The clearing agents working at the Tin Can Island Port have denounced the actions of the Federal Operations Unit, Zone A of the Nigerian Customs Service posted at Berger Yard and Otto Wharf along Mile 2/Tin Can Lane, accusing officials of establishing excessive bottlenecks for the free flow of goods properly released from the port.
SHIPS & PORTS correspondent noted that the FOU operators, amid the heavy dust caused by the ongoing development along Mile 2/Tin, could now have their vehicles permanently stationed there, blocking not only the container-loaded trucks but the vehicles cleared from the port of Tin Can Island, thereby compounding the gridlock along the axis.
No less than 10 trucks were seen parking on the road on Thursday, as the operatives re-examined the clearance paper, as the disgruntled agents and truck drivers tried to negotiate the release of the containers.
Speaking with SHIPS & PORTS on progress, a clearing agent, Ari Ayuba, defined the activities of the FOU as troubling, not only causing delays, but also compounding the gridlock on the Mile 2/Tin Can route.
“The actions of customs officers on the road are alarming. They’re behaving like members of a cult and if they stop you, they’re threatening you to take your container to their office in Ikeja, which is really wrong. Our open borders are there for them to go and man, and they’re not. Yet they’re coming to where you’re going through the appropriate process only to stop and extort you.

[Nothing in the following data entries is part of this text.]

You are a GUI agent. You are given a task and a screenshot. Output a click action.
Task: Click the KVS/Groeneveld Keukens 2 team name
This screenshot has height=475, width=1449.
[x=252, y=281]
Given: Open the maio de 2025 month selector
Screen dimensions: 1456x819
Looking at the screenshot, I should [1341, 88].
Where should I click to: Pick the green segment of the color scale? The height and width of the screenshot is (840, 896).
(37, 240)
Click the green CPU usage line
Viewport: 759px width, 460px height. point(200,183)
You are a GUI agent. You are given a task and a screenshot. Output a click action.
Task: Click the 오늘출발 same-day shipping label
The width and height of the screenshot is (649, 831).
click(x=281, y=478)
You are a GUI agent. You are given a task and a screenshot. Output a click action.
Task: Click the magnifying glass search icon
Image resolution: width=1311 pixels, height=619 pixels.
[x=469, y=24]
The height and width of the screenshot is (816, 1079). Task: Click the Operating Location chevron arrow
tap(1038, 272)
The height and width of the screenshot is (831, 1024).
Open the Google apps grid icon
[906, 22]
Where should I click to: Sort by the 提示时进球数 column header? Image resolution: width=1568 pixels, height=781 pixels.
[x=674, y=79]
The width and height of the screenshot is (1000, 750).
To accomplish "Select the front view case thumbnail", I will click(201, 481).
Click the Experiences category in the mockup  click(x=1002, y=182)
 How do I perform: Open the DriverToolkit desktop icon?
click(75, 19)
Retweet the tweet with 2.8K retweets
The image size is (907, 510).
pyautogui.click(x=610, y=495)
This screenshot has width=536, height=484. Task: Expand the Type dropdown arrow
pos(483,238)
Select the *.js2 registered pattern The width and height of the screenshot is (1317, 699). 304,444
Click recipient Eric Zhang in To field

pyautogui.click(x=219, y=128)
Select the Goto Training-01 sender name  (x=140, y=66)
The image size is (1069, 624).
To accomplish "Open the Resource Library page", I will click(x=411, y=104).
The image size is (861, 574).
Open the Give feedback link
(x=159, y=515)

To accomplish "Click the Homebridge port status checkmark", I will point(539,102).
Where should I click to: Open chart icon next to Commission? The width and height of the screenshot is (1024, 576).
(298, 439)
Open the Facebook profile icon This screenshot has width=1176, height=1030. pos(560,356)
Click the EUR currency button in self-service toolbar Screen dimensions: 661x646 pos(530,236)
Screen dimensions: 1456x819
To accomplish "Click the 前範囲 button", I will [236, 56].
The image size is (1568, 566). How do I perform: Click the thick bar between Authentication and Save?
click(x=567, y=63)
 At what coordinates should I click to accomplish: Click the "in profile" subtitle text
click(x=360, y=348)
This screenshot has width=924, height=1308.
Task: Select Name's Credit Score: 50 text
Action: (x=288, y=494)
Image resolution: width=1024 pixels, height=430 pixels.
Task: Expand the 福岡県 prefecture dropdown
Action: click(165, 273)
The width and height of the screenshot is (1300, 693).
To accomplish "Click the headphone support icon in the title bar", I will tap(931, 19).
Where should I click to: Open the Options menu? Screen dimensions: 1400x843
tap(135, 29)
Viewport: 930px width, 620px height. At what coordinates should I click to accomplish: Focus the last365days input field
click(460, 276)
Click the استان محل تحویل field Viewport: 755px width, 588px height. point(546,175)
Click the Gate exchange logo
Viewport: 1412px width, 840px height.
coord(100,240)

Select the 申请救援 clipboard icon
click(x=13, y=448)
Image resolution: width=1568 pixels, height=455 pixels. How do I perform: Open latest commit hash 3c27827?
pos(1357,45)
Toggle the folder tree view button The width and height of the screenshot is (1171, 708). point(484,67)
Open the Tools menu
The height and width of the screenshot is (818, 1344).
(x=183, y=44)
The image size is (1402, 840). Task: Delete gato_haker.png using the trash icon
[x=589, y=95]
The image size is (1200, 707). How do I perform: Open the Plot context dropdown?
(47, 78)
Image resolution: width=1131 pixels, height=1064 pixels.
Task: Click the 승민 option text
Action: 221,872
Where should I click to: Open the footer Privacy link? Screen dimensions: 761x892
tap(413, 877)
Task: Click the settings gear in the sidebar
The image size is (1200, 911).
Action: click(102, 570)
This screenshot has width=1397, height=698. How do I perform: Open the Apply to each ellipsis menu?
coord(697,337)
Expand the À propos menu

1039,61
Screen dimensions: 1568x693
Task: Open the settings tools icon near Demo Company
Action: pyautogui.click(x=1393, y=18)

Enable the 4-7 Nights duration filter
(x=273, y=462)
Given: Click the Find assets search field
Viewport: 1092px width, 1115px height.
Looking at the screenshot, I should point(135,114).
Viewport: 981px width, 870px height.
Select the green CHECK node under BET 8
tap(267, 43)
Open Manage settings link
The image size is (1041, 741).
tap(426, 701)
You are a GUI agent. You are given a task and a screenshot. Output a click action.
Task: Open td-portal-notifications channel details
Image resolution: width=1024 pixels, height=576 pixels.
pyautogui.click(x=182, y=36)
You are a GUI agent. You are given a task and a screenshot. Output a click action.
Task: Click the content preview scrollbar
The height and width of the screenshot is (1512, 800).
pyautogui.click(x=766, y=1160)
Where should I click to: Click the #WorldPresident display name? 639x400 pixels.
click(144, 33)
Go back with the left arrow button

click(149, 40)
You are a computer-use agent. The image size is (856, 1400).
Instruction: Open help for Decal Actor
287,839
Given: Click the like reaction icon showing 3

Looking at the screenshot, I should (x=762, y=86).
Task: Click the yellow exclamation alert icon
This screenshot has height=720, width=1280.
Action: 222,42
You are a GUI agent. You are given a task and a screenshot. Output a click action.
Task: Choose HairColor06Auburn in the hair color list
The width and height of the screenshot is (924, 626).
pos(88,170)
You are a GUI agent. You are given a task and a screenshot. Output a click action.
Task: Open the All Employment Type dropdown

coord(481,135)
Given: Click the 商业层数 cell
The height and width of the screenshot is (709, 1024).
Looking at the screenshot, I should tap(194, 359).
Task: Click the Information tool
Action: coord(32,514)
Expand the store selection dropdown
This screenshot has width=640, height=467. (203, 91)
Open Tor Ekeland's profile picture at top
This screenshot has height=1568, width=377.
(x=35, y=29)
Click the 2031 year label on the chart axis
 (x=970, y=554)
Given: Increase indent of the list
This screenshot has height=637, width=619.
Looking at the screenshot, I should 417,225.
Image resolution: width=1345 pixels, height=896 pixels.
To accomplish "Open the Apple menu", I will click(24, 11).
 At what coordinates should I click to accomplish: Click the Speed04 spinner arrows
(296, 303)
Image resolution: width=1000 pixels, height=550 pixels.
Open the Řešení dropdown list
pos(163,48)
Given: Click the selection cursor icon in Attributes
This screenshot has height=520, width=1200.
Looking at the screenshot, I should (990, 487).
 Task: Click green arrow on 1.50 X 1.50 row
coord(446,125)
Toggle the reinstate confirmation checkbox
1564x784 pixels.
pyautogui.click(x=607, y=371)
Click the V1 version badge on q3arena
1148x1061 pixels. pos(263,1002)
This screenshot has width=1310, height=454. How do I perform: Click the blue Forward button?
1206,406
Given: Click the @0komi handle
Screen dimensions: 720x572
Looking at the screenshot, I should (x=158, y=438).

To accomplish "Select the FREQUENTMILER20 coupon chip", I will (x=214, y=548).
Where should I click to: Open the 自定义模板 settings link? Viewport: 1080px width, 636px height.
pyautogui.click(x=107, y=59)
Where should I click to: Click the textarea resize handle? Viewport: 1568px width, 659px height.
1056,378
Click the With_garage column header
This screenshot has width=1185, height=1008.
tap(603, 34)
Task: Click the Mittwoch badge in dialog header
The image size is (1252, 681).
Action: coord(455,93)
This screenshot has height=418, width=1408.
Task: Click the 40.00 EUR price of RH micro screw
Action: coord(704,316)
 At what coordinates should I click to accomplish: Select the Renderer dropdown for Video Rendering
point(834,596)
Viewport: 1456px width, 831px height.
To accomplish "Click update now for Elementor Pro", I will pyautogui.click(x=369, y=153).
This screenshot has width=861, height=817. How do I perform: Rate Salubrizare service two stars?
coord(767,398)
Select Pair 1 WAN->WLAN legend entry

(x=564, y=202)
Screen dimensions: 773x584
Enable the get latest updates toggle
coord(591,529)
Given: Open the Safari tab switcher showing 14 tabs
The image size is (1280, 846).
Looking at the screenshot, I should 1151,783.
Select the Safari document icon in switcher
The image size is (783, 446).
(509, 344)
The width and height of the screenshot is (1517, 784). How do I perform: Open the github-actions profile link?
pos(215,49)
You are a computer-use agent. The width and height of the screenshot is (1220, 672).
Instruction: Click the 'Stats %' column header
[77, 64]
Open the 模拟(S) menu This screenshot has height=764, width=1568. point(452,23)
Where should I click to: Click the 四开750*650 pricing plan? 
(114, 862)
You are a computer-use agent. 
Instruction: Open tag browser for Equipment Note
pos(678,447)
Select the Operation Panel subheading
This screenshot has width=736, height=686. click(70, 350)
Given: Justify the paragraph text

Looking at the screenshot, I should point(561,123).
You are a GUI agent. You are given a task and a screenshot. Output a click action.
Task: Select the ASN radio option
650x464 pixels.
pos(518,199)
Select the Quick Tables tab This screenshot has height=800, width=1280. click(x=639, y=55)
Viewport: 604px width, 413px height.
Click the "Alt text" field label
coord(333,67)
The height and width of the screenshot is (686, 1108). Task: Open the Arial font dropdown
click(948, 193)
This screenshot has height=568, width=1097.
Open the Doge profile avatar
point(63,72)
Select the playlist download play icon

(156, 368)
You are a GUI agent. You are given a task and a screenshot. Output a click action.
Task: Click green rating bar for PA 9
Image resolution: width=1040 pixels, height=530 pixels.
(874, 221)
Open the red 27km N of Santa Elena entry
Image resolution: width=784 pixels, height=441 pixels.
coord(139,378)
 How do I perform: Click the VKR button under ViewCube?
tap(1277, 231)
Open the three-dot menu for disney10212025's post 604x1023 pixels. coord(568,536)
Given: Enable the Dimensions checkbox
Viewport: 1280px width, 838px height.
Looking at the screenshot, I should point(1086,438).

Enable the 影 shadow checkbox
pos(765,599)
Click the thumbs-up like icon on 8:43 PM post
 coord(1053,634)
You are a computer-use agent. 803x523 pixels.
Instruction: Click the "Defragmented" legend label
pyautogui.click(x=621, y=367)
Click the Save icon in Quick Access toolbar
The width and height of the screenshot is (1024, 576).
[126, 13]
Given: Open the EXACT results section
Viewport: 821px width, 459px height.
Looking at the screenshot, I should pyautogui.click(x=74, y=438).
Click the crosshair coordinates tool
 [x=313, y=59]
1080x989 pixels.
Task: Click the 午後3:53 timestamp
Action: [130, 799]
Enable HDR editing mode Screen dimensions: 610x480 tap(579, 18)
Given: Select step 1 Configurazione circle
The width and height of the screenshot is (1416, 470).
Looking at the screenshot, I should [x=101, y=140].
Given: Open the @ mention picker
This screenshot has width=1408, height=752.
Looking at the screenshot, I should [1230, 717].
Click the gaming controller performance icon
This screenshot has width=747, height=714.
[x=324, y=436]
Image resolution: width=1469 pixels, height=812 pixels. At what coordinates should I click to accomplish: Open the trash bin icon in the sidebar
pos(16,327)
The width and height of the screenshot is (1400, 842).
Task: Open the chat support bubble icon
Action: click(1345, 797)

“The building of the roads is another concern of its own, but the customs now compound it by parking the containers there needlessly. The dust on the road itself is not really good for humans to inhale, so they’re all in the dust because they’re making extra money. If there is a container that has a problem, Customs can devise a way to save the container from being used by any FOU operator, the warning must come from the command and it is the same customs. But if they do random sampling on a daily basis, slowing people’s products is not good for business,” he said.
Another agent, Ojo Akintoye, also said that the location had become another inspection bay for shipments coming from ports where the operatives were subject to coercion and extortion.
“We see customs FOU operatives there on a regular basis and the worst part of it is that the site has become their permanent site amid the gridlocked road development that residents are facing on a daily basis. It has become an inspection bay for shipments coming out of the port, except that you do the need by force or willingly.
“It is sad that we are in this situation because I have never seen that this kind of activity is taken place anywhere in the world where a truck exits the port and a few kilometers further, the same customs will stop it again and re-examine it,” he said.
When approached, Customs FOU spokesperson Peter Duniya feigned confusion about the presence of operatives along the route, claiming that they were not deployed there, but were acting solely on intelligence.
He said the trucks parking on the road on Thursday were seizures from intelligence gathering, adding that three of the containers had been transferred to the customs warehouse.
“Our officers are not stationed on the road and it is not a checkpoint. They act on information-based intelligence. What occurred yesterday was the seizure of three containers along the axis. So if there was a gridlock as a result of the activity, it was because the truck drivers refused to drive down to the warehouse, and another had an issue that it had to be towed down to the warehouse,” he added.